Two years later, Lower Norfolk voters elected Carver one of the county's representatives in the House of Burgesses, and he continued in that position until 1669 (although interim elections may not have been held during the Long Assembly and he may have been removed because of legal problems discussed below). Carver served on the Committee for Propositions, and when the Second Anglo-Dutch War ended in 1667, he was appointed to a committee to ask Governor Sir William Berkeley and his Council whether enough money remained to erect a fort to protect the Hampton Roads area.

Carver also served as a tax collector for Lower Norfolk County in 1669 and 1672, and as a road overseer in 1669 and 1671. He also served as the county sheriff in 1670.

At least one biographer reading accounts of Carver's fondness for "the juice of the grape" speculates that Carver was alcoholic, which led to a decline in his social responsibilities. On July 25, 1672, Carver stabbed Thomas Gilbert to death during a dinner at which they sat next to another. Witnesses described Carver's behavior as irrational, but he was acquitted of murder when brought to trial, possibly because he could not remember anything about the incident. However, after Carver returned from the Jamestown court session, he was again arrested. Furthermore, during another legal dispute, Carver accused his adversary's wife of practicing witchcraft.

In June 1676, Carver again traveled to Jamestown while a newly-called assembly was in session. He requested a military commission from Nathaniel Bacon, who had received several commissions to lead a campaign against Native Americans who had raided settlements recently. Instead, Bacon appointed Carver and fellow merchant (and recent arrival) Giles Bland as commanders of a naval force. Governor Sir William Berkeley had retreated with his most loyal followers to the Eastern Shore of Virginia, specifically "Arlington", a plantation owned by Councillor John Custis II. Bacon's men commandeered ships near Jamestown (including the 265 ton Rebecca captained by Thomas Larimore), and Carver, Bland and several hundred men were to kidnap Berkeley. However, after arriving in Northampton County near Arlington, Carver accepted Berkeley's invitation to dine with him on September 1. The governor may have plied Carver with wine before Carver returned to his ship. The next day, the governor's supporters boarded the Rebecca and seized it, Carver and Bland, and its crew.

==Death and legacy==

Carver and three others were convicted of treason at a court martial and hanged, likely in early September 1676, and the location of their burials is not known.
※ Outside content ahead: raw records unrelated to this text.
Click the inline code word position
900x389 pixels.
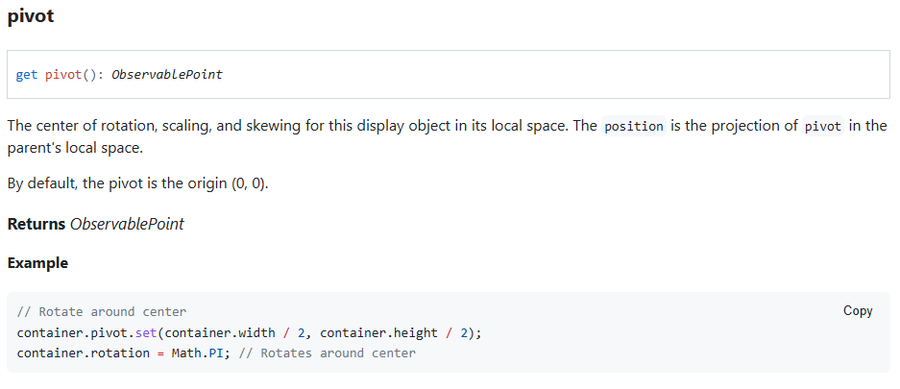(634, 126)
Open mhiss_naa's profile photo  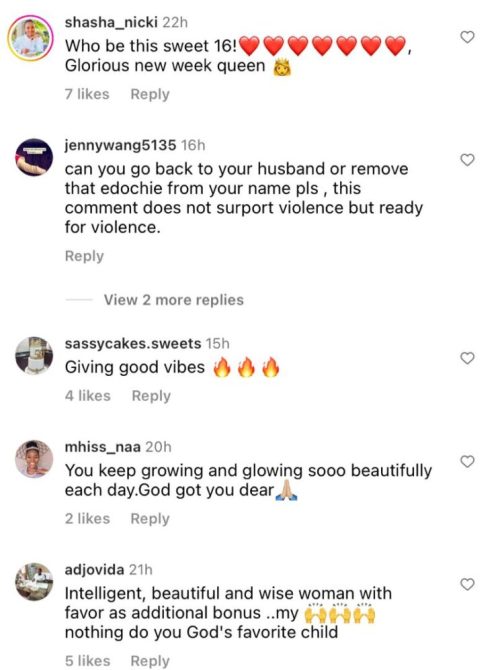point(34,459)
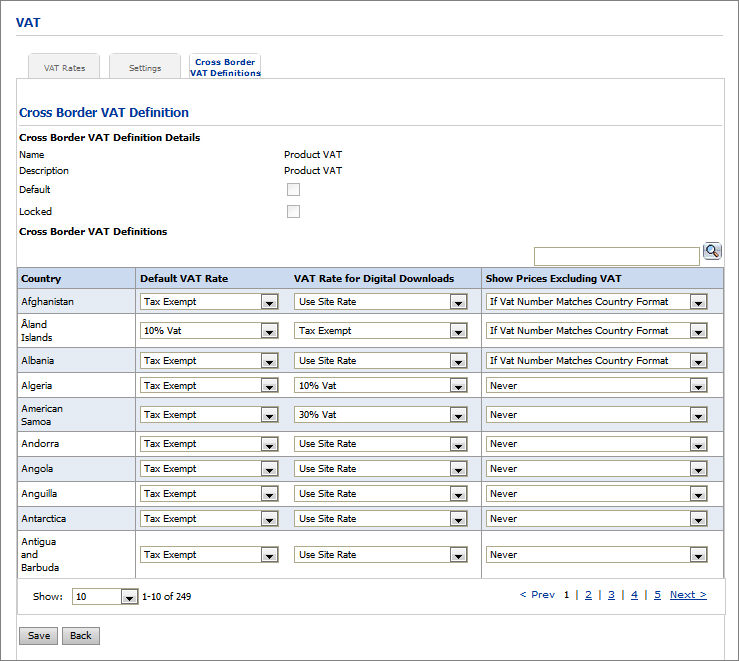Toggle the Default checkbox
The height and width of the screenshot is (661, 739).
[x=293, y=190]
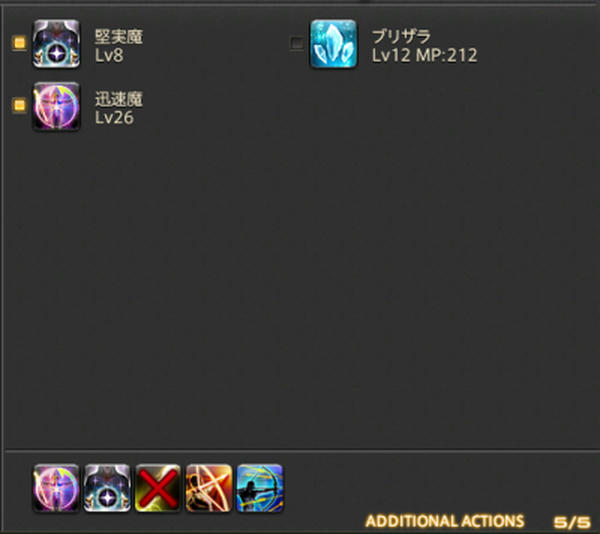Click the 迅速魔 skill icon in the list
The height and width of the screenshot is (534, 600).
(56, 106)
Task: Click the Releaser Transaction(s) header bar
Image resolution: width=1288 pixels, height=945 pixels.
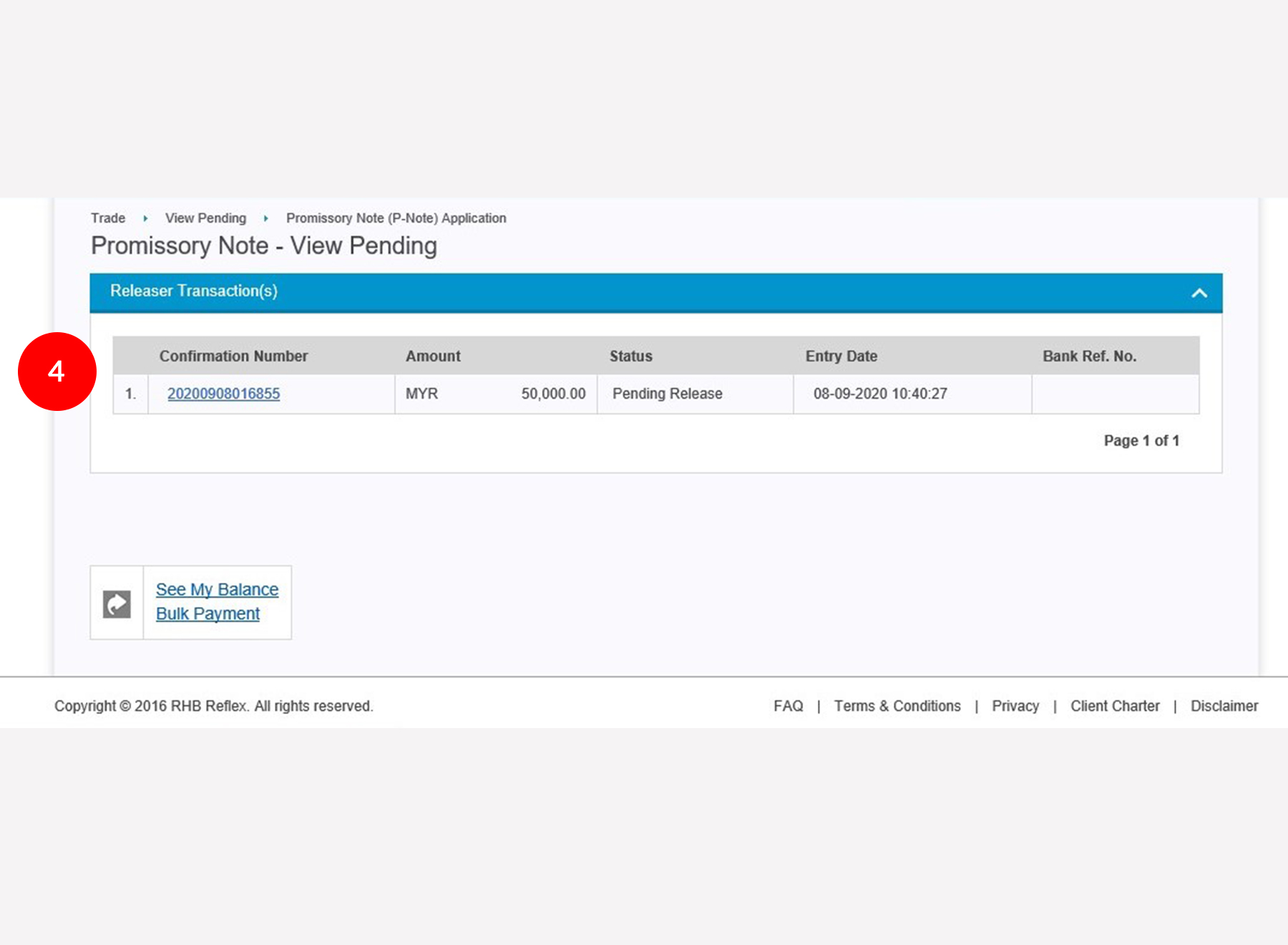Action: coord(644,292)
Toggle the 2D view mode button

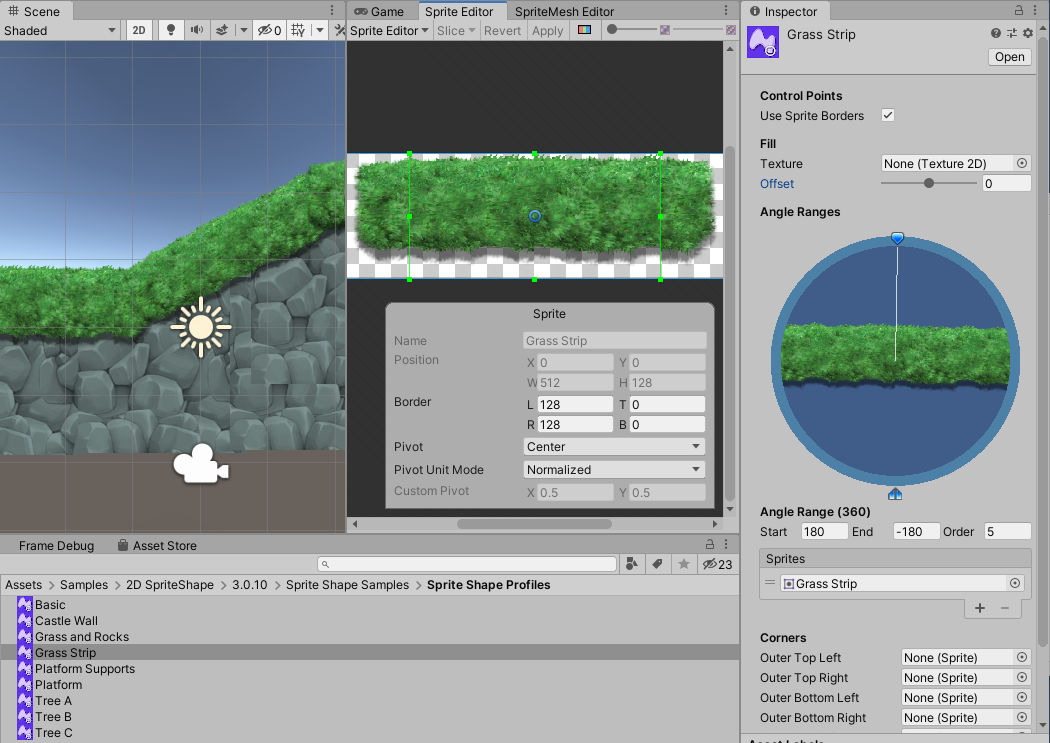pyautogui.click(x=139, y=30)
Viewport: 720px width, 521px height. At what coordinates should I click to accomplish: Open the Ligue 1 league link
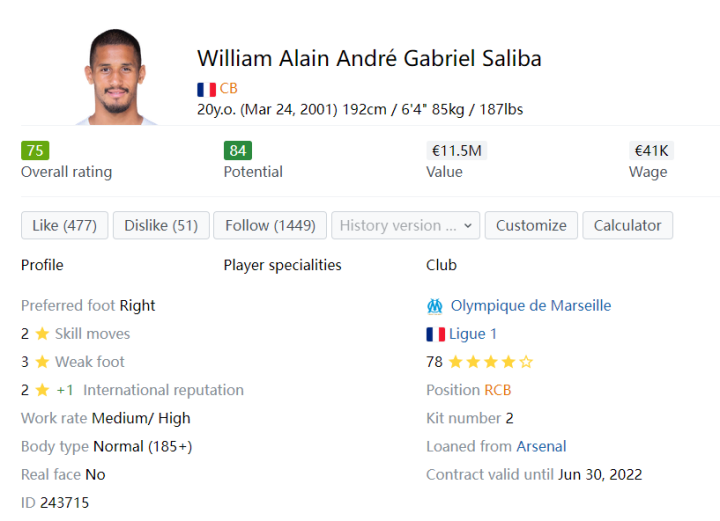point(473,334)
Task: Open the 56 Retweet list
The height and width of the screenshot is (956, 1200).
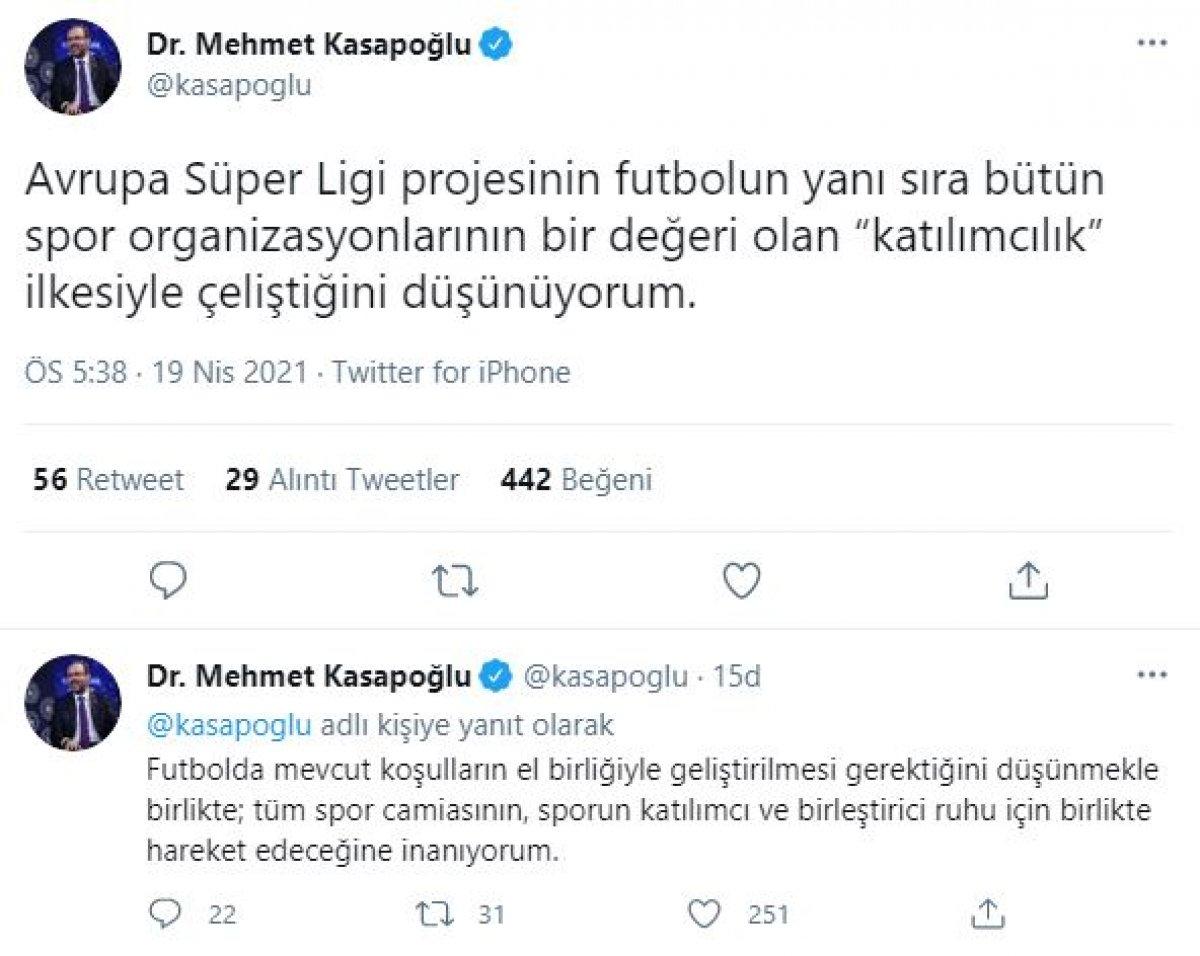Action: [110, 480]
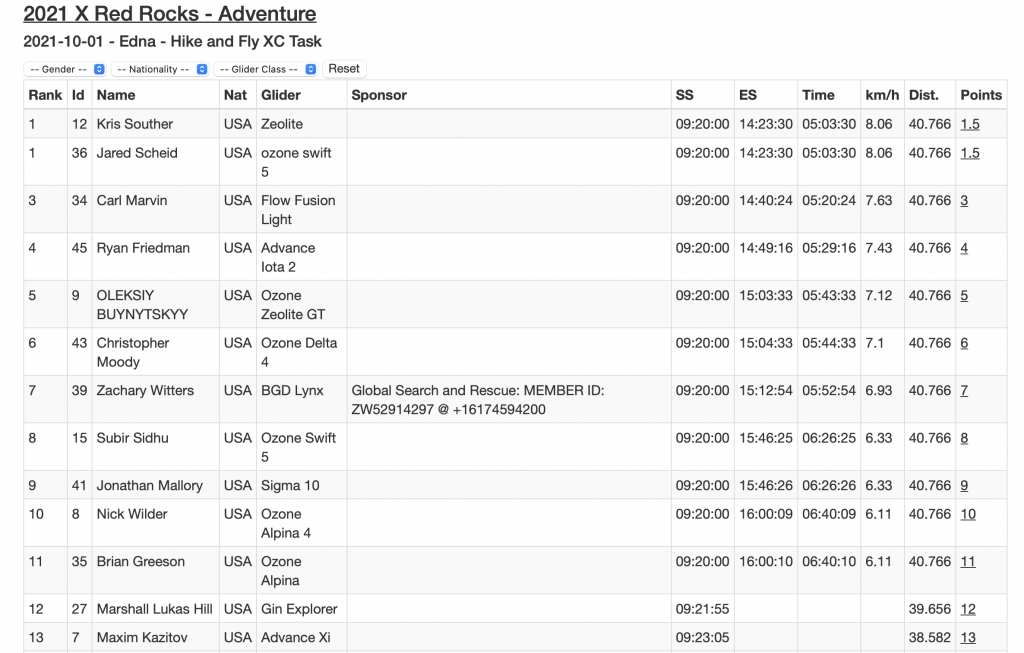Open Kris Souther's 1.5 points link

click(x=970, y=124)
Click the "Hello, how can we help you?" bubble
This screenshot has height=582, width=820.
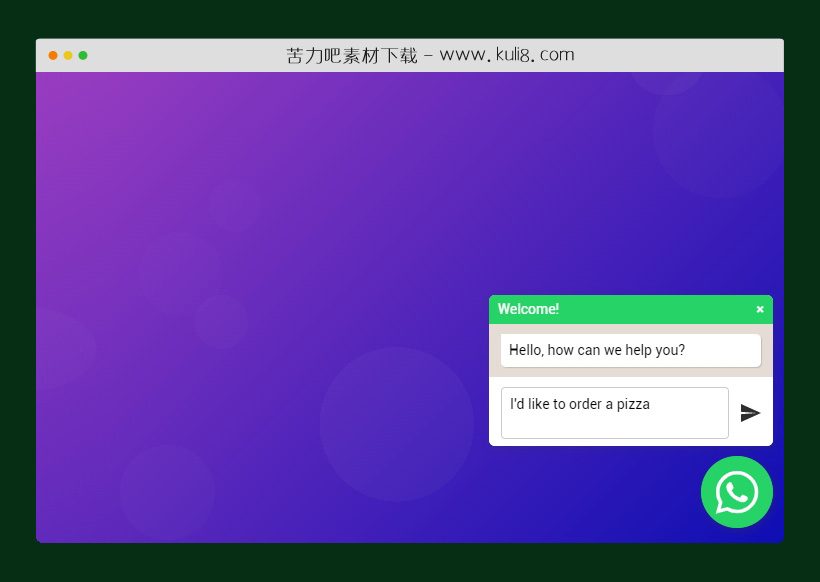[630, 351]
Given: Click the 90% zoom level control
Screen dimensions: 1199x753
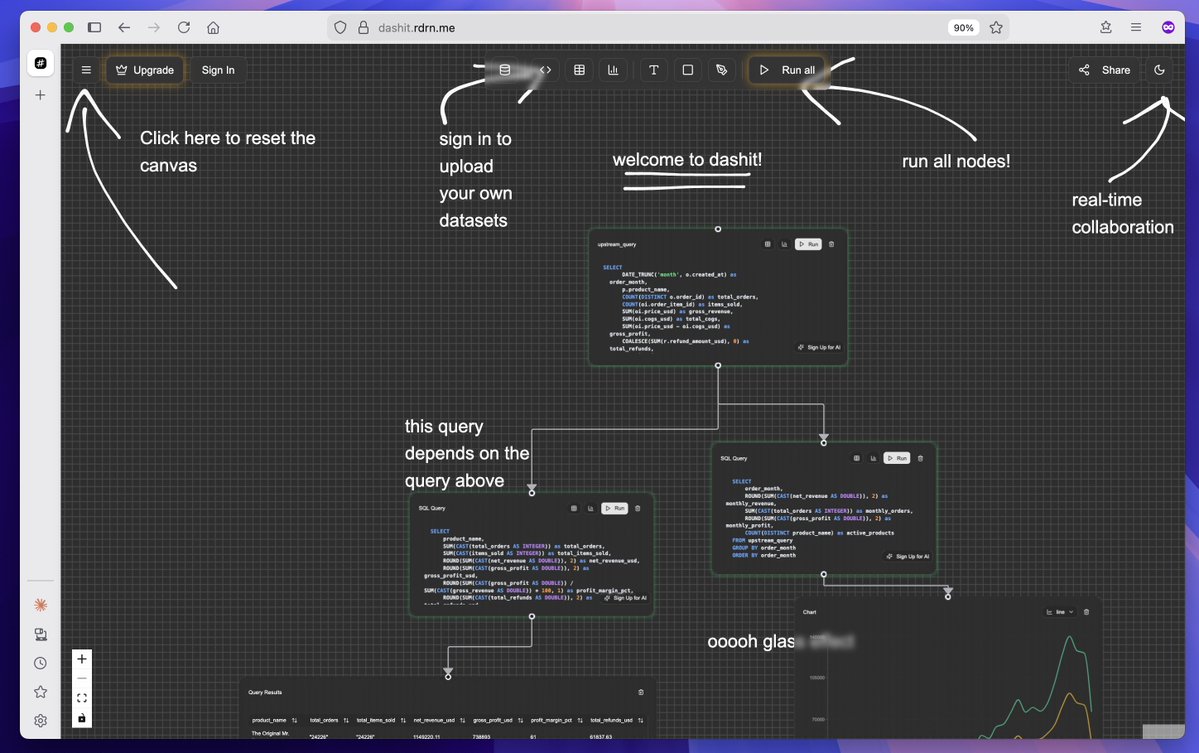Looking at the screenshot, I should pos(962,27).
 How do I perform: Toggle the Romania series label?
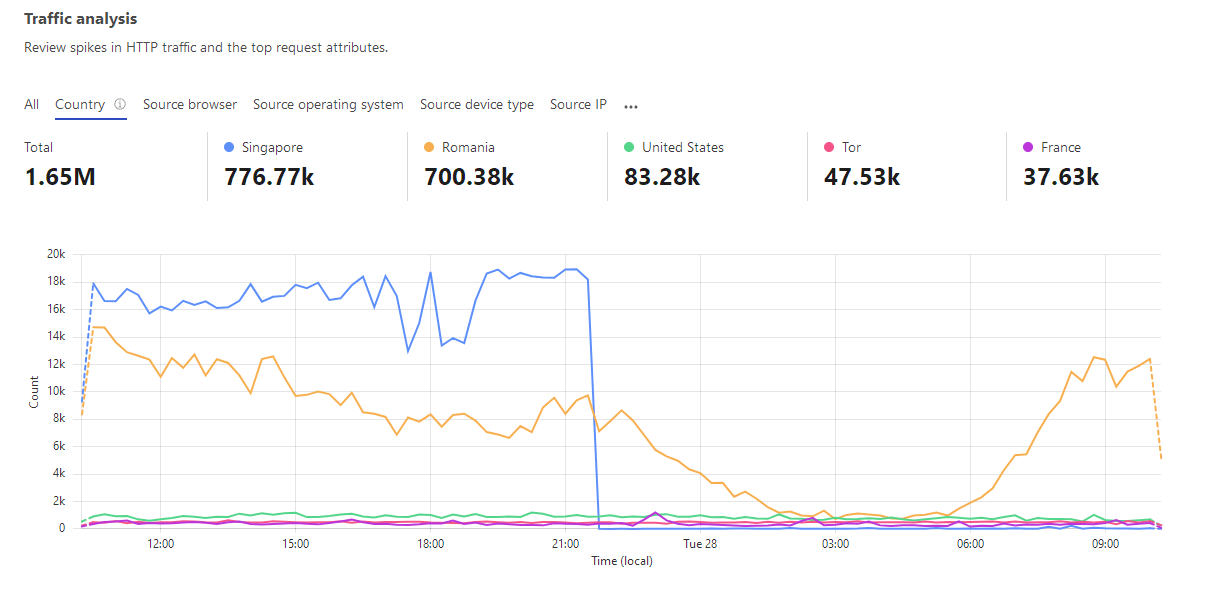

In November, Carver's property was ordered confiscated and sold, and Carver was among those specifically exempted from the governor's pardon declaration issued that winter. However, Carver's son was later able to recover some of the lands that his father had patented, and in 1681 sold them. Decades later, William Craford founded a town on part of that land, which became Portsmouth, Virginia.